In this short video, Daniel Carter will discuss the evolution of microhospitals as he highlights two examples.

Video Transcription:

I’m Daniel Carter. I want to talk a little bit today about the evolution of microhospitals as it pertains to regulations.  To do that I want to talk about a couple of specific states. First of all, I want to start with Pennsylvania. In Pennsylvania about 18 months ago, there was an ambulatory surgery center that added four inpatient beds and contacted the Commonwealth of Pennsylvania to ask to be certified as a licensed hospital. The state surveyors came out, surveyed the site, and determined that the ambulatory surgery center, now hospital, met the conditions of participation, and as such, recommended that CMS certify it as a hospital.

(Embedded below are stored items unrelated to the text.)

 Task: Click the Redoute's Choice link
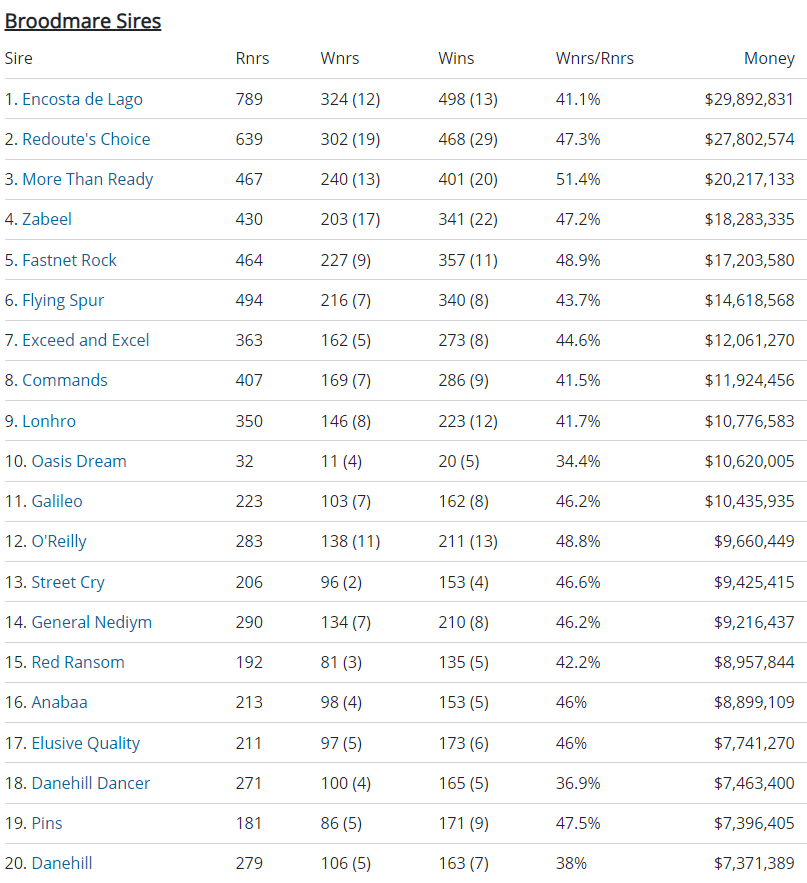tap(86, 139)
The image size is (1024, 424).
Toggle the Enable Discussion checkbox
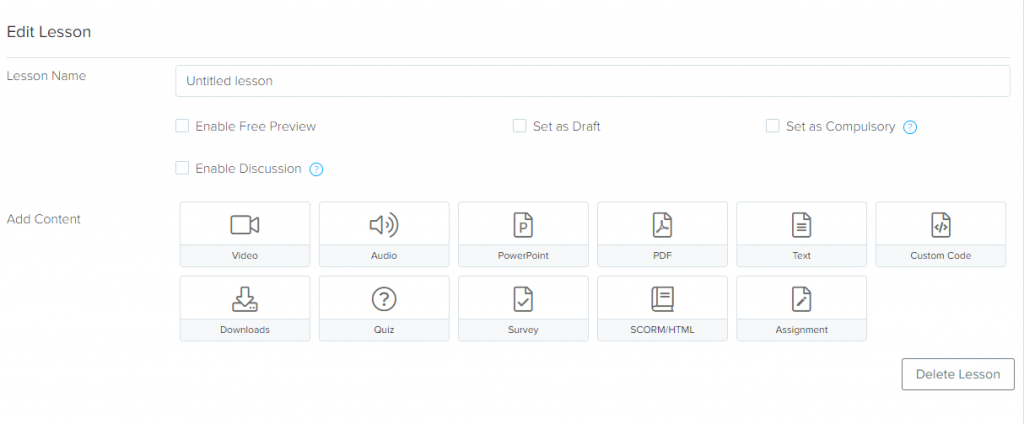(x=182, y=168)
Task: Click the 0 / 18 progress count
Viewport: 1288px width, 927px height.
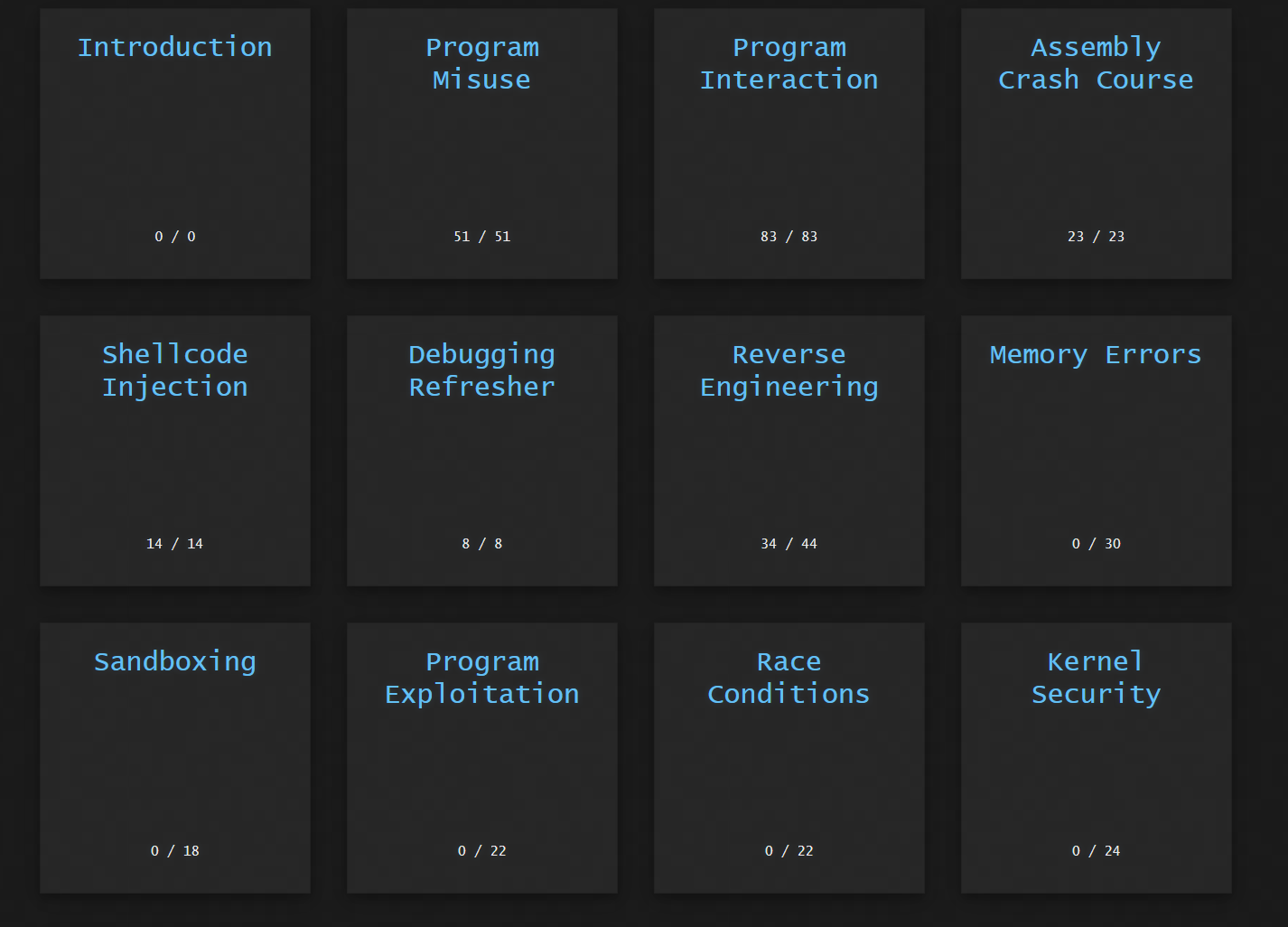Action: 174,851
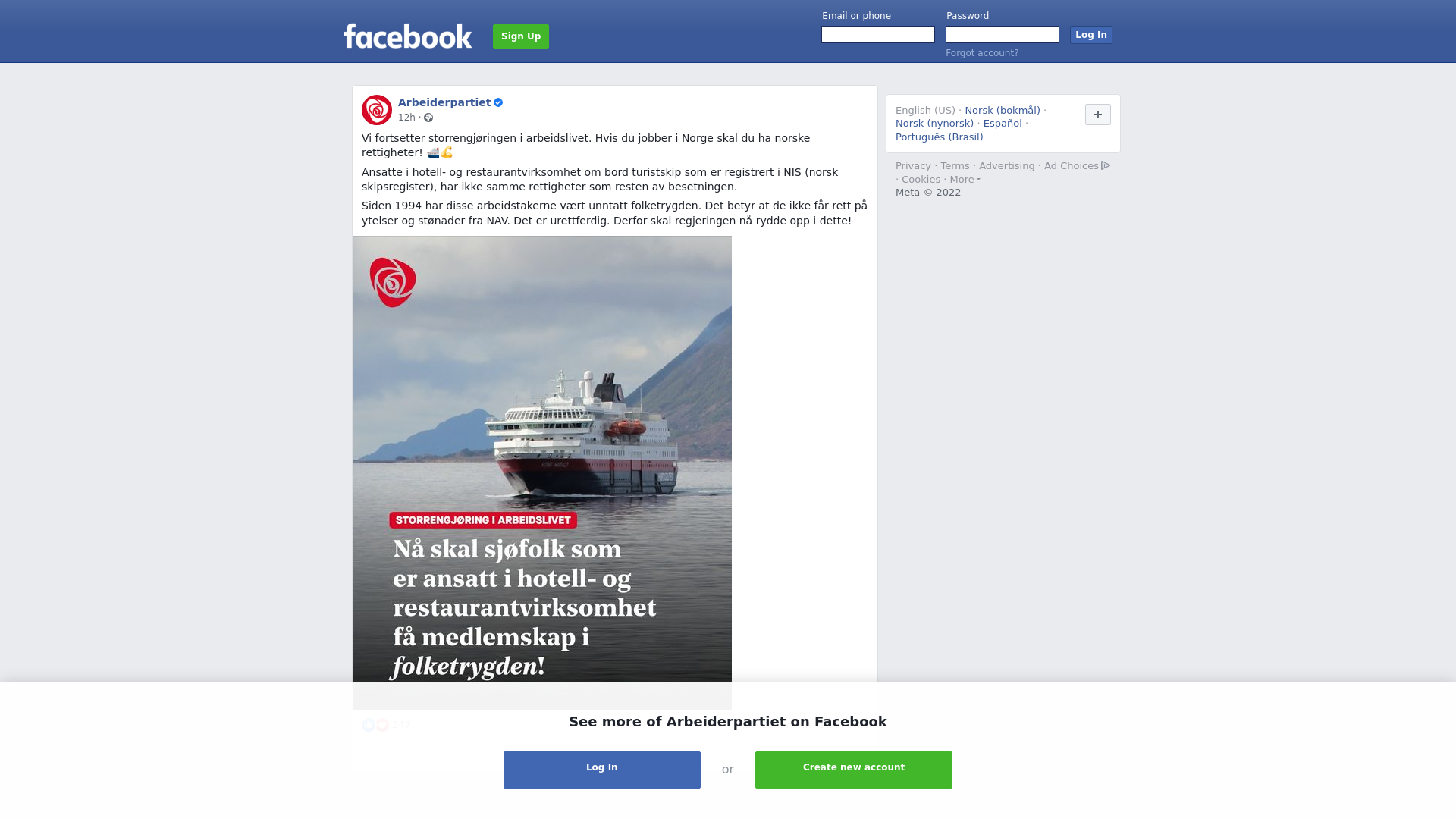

When CMS started looking into this they decided that the ambulatory surgery center was not a hospital because it did not meet the definition of a hospital, which is primarily providing care to inpatients.  As a matter of fact, CMS and the regulators that were looking at this ambulatory surgery center thought that it was more about trying to get better reimbursement and being reimbursed as a hospital outpatient department, as opposed to a freestanding ambulatory surgery center.

Although there are a lot of litigations that have taken place around this particular case, what I want to talk about are the two key takeaways from this situation in the state of Pennsylvania. First of all, I think strategy and need should drive the decision around developing a microhospital. This is not a reimbursement play. It should not be something that is all about trying to get hospital-based reimbursement as opposed to freestanding. If the particular market that you are assessing really needs an outpatient facility, whether that is an ambulatory surgery center or an IDTF, that should be the facility that is developed, not necessarily a microhospital.

The second takeaway, I think, is that even though CMS ruled against this facility being a hospital, that does not mean that CMS is trying to treat all microhospitals as outpatient facilities and not allowing them to be developed. Certainly, CMS has approved microhospitals all across the country and this was a single example of CMS denying the application to become a hospital.

The next state that we will look at is the state of Georgia, which, as I’m recording this, is actually awaiting the governor’s signature on a bill that would, for the first time in that state, define what microhospitals are.  In particular there are three ways in which a hospital can be defined as a microhospital. First, it would need to have at least two, but no more than seven, inpatient beds. It has to be located in a rural county, which for the purposes of this definition, are counties with 50,000 or fewer residents.  It has to provide emergency services on a 24/7 basis.

It is important to understand the reasons behind this definition and regulatory change in Georgia. In particular, it should be understood that Georgia is fairly unique in the number of counties that it has, and the number of rural counties that it has. Georgia, a state of about 10 million, has 159 counties.  About three-fourths of those would have populations of less than 50,000. Those counties would qualify as rural under this bill.

I think it is important to understand that this really is a regulatory definition only, and the purpose behind the bill is not so much to define microhospitals for licensing perspective, but to define microhospitals because those that qualify under the definition of this bill would be exempt from going through the CON process.  That is really the reason behind it. This is about trying to preserve rural health and make sure that hospitals can be sustained in very small rural counties.  It is not about a typical microhospital as we might define it, particularly those that would be more useful in a suburban or urban market.

So, although these are two examples of what a microhospital may be, I would urge you to continue thinking about microhospitals as we’ve defined them before. Really useful in a suburban or growing urban market and particularly useful for your strategy if it is an area of your market that is underserved by inpatient capacity and you do not want to build a full-service or full-size hospital.